Document segment START

Further, the integrity of the reviewing process becomes further enhanced with the Merit Systems Protection Board (MSPB), which provides a “second-step removed” in providing for greater objectivity in the Federal Administrative process. It protects the integrity of the appellate process, by providing for an independent determination in the event that the original determining Agency (the Office of Personnel Management) denies the Federal Disability Retirement application submitted by a FERS or CSRS employee.
The Merit Systems Protection Board ensures the integrity of the system as a whole and, from a professional standpoint as an Attorney who has dealt with many Administrative Judges before the Merit Systems Protection Board, I have found that the judges are independent-minded, have a passion for applying the laws governing Federal Disability Retirement, and to a person, are fair-minded and open-minded to the evidence presented.
A Final Note: It is important to put on an excellent case before an Administrative Judge of the Merit Systems Protection Board. Judges like proof, and the proof that is needed should be presented as a “coherent story”. Do not undertake to put on a Federal Disability Retirement case without preparing to present a case replete with medical testimony which fully supports the original disability retirement application.
Further, remember that, just as the original disability retirement application should have been prepared for the “long haul” – meaning, for the entire administrative appeals process, including the MSPB – the case that a Federal or Postal employee puts on before an Administrative Judge of the MSPB should be prepared and presented for the potential steps beyond: beyond to the Petition for Full Review before the MSPB, and to the United States Court of Appeals for the Federal Circuit. In order to put on such a case which ensures your rights for further appeals, you must be versed in the laws governing Federal Disability Retirement under FERS & CSRS. But that is fodder for another article.

Document segment END
Supplied data START

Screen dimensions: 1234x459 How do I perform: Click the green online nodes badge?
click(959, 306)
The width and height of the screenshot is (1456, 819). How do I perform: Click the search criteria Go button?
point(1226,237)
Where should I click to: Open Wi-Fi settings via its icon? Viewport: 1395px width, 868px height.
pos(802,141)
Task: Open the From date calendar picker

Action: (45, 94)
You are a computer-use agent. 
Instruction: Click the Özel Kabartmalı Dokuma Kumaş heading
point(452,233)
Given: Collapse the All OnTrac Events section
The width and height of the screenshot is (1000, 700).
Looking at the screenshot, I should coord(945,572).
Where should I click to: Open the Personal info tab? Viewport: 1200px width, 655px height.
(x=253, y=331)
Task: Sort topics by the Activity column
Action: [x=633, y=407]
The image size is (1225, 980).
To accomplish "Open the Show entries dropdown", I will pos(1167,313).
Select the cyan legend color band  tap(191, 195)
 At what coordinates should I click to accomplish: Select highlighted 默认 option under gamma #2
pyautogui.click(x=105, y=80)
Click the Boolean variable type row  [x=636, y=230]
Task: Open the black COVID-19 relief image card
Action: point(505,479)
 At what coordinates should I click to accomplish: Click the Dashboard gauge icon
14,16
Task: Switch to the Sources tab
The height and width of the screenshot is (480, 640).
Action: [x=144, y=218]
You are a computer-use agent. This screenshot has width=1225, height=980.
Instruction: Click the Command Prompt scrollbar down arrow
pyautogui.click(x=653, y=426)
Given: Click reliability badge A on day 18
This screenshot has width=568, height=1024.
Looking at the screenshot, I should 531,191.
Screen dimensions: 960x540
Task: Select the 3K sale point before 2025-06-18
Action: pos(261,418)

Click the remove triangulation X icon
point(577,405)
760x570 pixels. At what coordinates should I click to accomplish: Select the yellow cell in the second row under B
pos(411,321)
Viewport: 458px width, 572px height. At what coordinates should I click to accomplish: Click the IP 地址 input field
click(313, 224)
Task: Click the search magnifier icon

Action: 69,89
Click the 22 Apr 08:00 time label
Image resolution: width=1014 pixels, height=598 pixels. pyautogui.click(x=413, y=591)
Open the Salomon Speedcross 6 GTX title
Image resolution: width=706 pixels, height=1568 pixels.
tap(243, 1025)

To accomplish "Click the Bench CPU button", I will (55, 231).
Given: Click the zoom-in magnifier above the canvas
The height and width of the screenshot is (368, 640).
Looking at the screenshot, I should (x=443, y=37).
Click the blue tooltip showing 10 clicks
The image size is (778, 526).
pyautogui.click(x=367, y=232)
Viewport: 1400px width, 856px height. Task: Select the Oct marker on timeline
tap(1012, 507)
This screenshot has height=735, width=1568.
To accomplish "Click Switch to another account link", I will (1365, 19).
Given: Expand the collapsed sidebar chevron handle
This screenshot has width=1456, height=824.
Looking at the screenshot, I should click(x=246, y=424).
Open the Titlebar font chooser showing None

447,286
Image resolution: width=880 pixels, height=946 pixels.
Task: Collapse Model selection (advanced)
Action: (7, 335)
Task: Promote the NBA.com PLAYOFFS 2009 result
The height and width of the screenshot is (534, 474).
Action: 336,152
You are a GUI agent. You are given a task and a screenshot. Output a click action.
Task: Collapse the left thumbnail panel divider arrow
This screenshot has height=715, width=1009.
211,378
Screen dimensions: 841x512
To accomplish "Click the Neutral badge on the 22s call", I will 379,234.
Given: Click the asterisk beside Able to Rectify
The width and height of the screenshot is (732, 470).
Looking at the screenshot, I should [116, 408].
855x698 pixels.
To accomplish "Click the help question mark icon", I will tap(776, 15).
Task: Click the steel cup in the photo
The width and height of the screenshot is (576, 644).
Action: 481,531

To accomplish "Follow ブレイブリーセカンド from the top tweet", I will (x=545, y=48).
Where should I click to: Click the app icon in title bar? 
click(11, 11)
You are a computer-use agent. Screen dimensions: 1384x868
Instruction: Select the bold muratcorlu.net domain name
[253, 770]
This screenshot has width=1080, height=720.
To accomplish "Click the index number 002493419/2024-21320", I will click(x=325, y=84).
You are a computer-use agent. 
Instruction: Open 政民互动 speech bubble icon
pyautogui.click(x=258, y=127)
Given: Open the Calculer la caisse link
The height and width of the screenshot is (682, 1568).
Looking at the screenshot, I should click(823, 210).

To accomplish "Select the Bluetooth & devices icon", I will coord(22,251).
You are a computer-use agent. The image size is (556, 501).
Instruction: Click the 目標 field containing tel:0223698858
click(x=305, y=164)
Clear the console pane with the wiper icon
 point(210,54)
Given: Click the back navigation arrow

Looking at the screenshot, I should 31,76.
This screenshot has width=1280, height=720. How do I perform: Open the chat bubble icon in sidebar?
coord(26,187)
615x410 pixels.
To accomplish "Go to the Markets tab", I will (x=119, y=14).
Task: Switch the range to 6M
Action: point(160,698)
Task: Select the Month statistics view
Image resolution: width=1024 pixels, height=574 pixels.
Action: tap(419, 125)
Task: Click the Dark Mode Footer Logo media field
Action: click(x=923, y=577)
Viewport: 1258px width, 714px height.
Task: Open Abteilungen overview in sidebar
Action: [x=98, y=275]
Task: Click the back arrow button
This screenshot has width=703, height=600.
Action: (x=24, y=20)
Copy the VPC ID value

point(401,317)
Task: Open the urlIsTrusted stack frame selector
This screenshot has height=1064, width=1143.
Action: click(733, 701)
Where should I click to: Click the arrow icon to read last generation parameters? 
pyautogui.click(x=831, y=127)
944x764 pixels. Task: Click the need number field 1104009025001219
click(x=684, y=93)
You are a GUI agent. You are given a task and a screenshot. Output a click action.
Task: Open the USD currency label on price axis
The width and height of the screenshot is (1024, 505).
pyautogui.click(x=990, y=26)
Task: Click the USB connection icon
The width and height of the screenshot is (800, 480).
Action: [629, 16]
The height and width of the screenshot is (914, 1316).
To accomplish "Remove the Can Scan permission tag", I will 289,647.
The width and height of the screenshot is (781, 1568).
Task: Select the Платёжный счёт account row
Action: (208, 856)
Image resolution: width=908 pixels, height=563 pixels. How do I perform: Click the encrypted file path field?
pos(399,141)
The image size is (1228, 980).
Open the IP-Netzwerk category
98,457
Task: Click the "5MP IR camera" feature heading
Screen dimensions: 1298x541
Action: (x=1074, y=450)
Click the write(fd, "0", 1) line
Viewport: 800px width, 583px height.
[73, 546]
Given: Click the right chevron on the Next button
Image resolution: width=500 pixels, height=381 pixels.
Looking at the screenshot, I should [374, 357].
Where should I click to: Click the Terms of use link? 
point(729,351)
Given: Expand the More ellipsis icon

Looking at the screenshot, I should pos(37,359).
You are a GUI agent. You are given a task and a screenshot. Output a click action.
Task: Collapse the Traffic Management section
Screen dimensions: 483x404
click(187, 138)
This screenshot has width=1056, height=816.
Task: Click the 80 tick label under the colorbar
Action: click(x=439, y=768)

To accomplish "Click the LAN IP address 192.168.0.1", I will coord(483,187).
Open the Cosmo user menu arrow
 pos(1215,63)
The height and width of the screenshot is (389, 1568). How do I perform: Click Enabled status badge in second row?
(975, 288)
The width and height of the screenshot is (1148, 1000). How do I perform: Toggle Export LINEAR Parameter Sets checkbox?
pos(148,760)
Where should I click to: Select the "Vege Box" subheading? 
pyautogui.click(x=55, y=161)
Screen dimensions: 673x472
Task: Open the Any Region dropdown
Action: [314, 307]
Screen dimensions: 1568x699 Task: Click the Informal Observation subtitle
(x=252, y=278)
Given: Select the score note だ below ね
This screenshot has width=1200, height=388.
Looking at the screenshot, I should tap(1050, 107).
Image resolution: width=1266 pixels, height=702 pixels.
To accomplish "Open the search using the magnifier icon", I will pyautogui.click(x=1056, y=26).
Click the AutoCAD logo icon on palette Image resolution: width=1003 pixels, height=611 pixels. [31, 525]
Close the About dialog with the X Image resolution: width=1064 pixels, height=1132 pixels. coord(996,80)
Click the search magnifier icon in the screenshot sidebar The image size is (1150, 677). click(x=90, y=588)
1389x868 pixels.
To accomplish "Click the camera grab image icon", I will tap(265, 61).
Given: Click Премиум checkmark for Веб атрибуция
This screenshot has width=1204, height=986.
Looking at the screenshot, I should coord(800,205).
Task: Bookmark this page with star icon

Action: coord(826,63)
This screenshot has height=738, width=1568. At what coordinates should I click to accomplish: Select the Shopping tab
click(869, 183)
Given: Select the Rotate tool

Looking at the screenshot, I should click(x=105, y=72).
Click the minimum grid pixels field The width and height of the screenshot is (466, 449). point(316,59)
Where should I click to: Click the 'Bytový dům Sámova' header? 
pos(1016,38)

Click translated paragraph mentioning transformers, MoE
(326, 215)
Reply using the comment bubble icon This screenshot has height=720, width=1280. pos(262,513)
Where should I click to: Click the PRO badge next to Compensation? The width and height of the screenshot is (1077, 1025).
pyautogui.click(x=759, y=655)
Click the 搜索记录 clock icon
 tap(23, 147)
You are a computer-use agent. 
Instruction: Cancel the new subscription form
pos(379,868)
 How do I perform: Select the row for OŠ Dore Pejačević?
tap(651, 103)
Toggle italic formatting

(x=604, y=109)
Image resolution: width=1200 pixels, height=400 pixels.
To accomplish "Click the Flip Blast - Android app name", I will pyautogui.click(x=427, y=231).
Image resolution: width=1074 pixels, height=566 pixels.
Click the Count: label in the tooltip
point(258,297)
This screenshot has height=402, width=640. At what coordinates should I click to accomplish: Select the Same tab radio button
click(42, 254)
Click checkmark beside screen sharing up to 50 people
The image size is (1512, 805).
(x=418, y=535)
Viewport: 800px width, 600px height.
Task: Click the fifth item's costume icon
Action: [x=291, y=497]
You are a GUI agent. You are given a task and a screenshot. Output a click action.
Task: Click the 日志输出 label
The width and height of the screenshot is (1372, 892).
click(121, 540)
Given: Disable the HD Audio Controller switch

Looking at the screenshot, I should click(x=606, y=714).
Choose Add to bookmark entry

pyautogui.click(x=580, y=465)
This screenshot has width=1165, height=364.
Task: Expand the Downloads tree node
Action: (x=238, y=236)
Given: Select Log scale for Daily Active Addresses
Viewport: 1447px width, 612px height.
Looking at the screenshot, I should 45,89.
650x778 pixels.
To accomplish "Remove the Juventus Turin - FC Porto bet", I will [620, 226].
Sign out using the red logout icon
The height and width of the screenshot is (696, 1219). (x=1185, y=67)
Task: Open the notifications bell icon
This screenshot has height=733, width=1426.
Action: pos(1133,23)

Supplied data END

■ What you will do:
Answer these questions about the text on the Merit Systems Protection Board:
1. Which agency is named as the original determining agency for a disability retirement application?
2. In what form should the proof be presented to a judge?
3. Which court is named among the potential steps after the Administrative Judge?

■ Written solution:
1. The Office of Personnel Management
2. As a "coherent story"
3. The United States Court of Appeals for the Federal Circuit